In Defense Of Delicious: Dinner at the Races

Two weeks ago I placed the first legal bet of my life, on a horse named Zeddemore.

The racetrack at Saratoga Springs, New York is more fairgrounds than sports arena. Geriatrics camp out in front of the track, admission to the park is $2, to the stadium an additional $3, but why pay extra when outside the cheap beer is cheaper, the air considerably fresher, and the horses projected onto giant TV screens, larger than life? The atmosphere on the lawn chairs, though medieval, is less menacing than the club seats. There are no programs, scribbled with notes marking Shanghai Bobby a sure winner, discarded in manic frustration. There are no families lodged in pleather luxury. There are no grandmothers sipping whiskey sodas. There are no future key club members playing on iPads and getting restless as the long day wears on.

Perhaps I suffered from a sense of false confidence. The night before the race, I feasted on horse meat. I was visiting Montreal, disoriented from an extended drive from St. Louis into Canada. For lunch, I ate a smoked meat sandwich, provenance technically unknown, presumably beef. I knew that dinner would be my last chance for a little sympathetic magic. The meal was intended as a totem. With the still bloody flesh of a horse racing through my body, how could I pick wrong?

In Montreal, horse meat is eaten with no more hesitation than pork. Filet de Cheval, it’s called at Joe Beef. Cooked rare, the steak peels open to a rich purple, still cool in the center, like an exotic fruit. Eating a horse steak is not especially difficult, from a psychological standpoint; it is quite rich, though, especially when a fried egg is draped over top.
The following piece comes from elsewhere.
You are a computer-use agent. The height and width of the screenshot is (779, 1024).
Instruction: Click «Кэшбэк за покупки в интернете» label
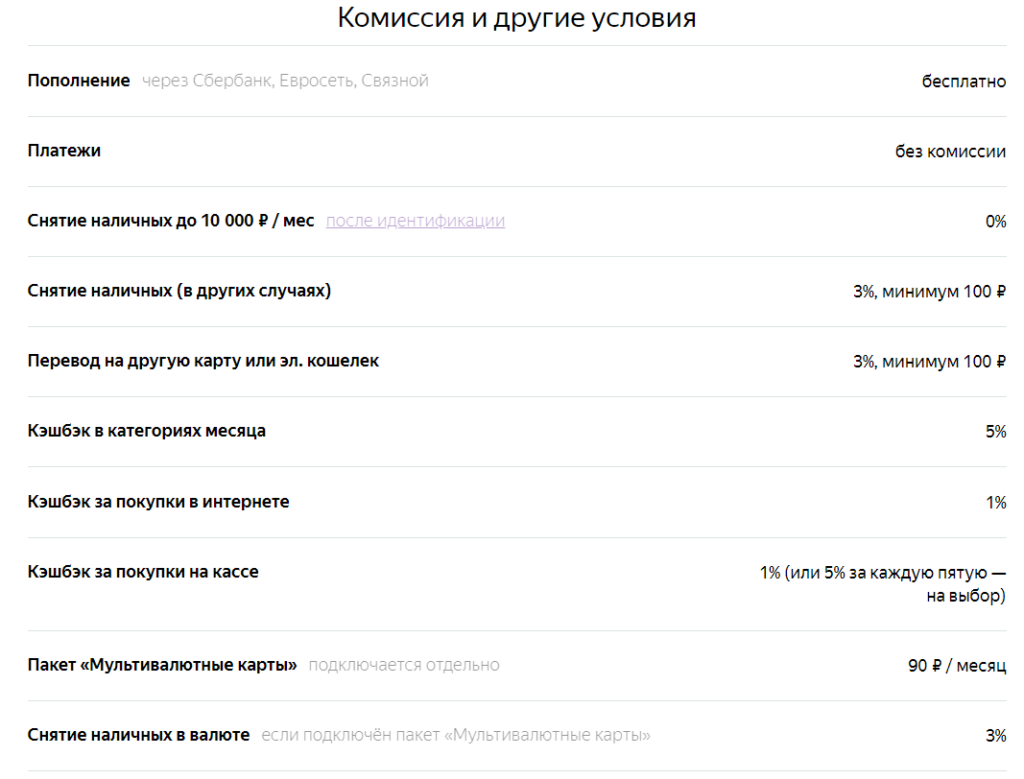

I suspect that finishing a roasted horse head—eyes twisted about in wild fear, tongue protruding through massive molars—would be more challenging. But the meat carries only the barest tinge of gaminess. Otherwise, horse meat tastes inoffensive, if a little alien.
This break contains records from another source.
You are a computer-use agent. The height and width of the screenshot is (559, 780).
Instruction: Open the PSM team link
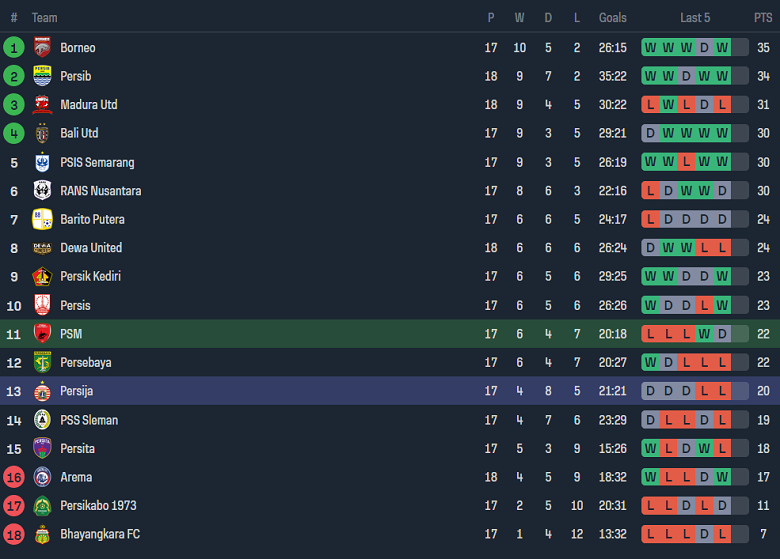pyautogui.click(x=71, y=334)
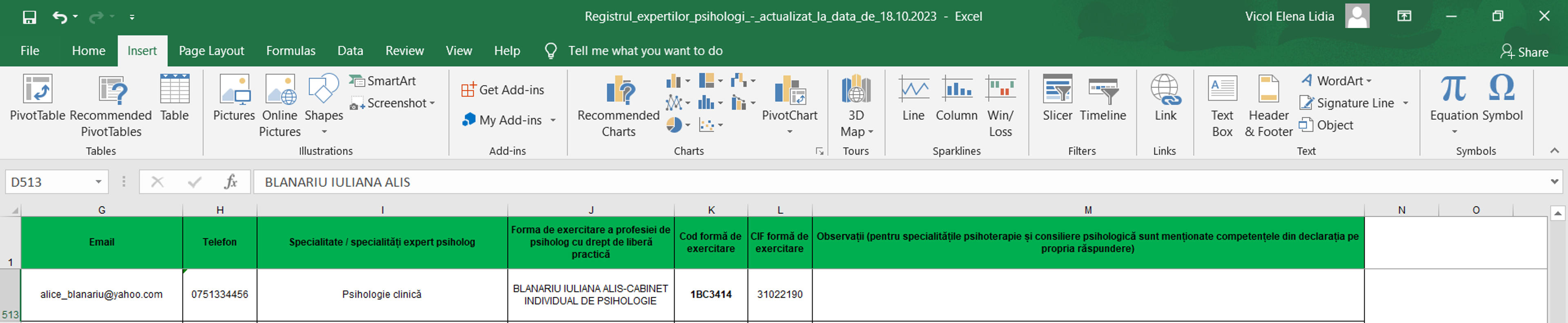This screenshot has width=1568, height=323.
Task: Save the workbook with the floppy icon
Action: (x=29, y=17)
I have read, perhaps in the work of Marshall Sahlins, that we do not eat horses in America because we anthropomorphize them. We imagine them as sentient beings with human characteristics. To eat a horse, as to eat a dog, is to commit a variety of cannibalism. Our contemporary aversion to horse meat can be attributed to an inherited and now universal
conservatism. The historical association of horse meat with poverty and pagan immigrants has extended into a general rejection of cruel, anti-liberal consumption habits.
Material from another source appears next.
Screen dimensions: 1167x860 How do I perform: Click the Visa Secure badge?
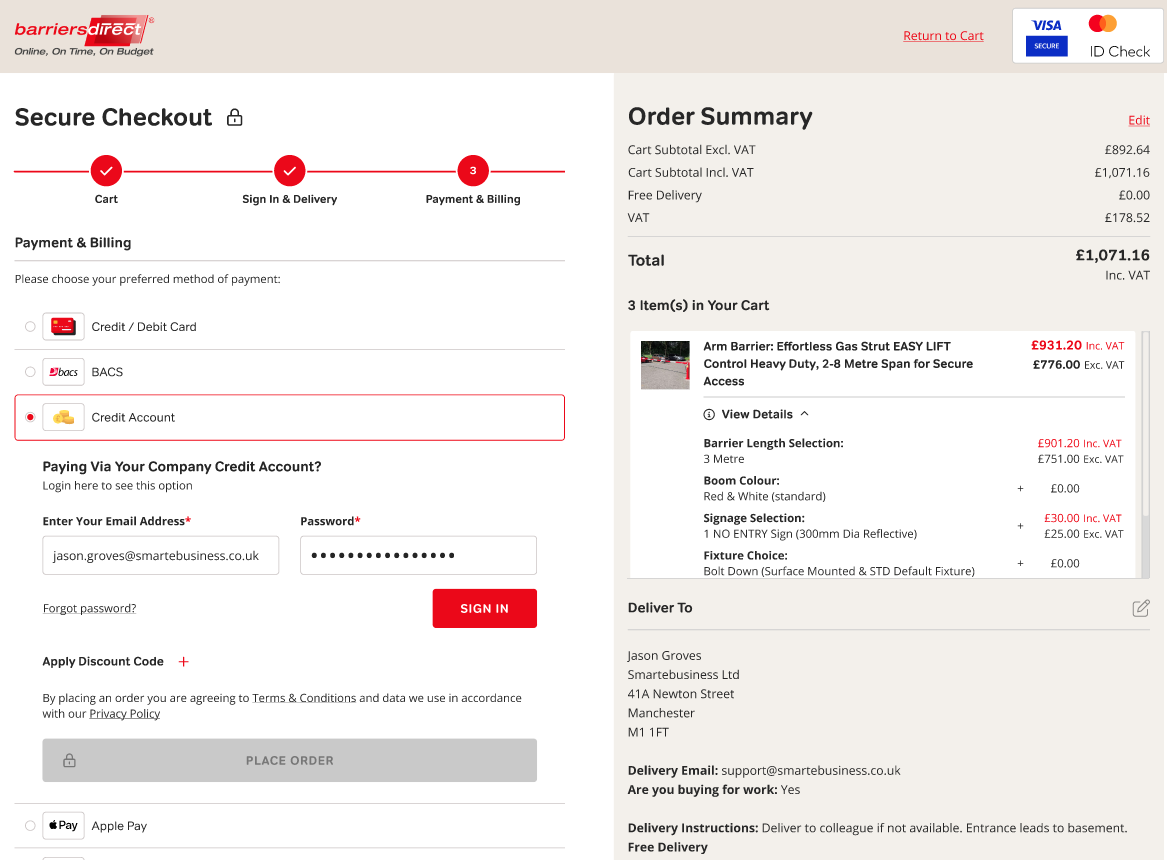click(x=1046, y=36)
This is an unremarkable transformation considering the situation of horse racing in American culture. For me, it is harder to watch nine horses whipped into lather than to eat a horse steak.
Unless one refuses to eat horse steak on the grounds of its inherent barbarism, that is. A proper revulsion at the needless and heartless domination of other beings is rerouted into an illogical revulsion at the consumption of another being. If we inflict pain on others, we might as well not rationalize our indefensible ethical position with token gestures of compassion. As I trace this argument to its inevitable end, I can predict my future vegetarianism. At least for the moment, though, a feeble turn to aesthetics gets me out of an untenable ethical jam. Horse meat is a pleasure I am not willing to forgo.

Zeddemore finished second to last. I lost a dollar. Horseracing does not appeal to me as much as hippophagy, so I can console myself that I have dodged one potential addiction. No more lost wagers for me.

Jason Bell is a Columbia College senior majoring in English. In Defense of Delicious runs alternate Fridays.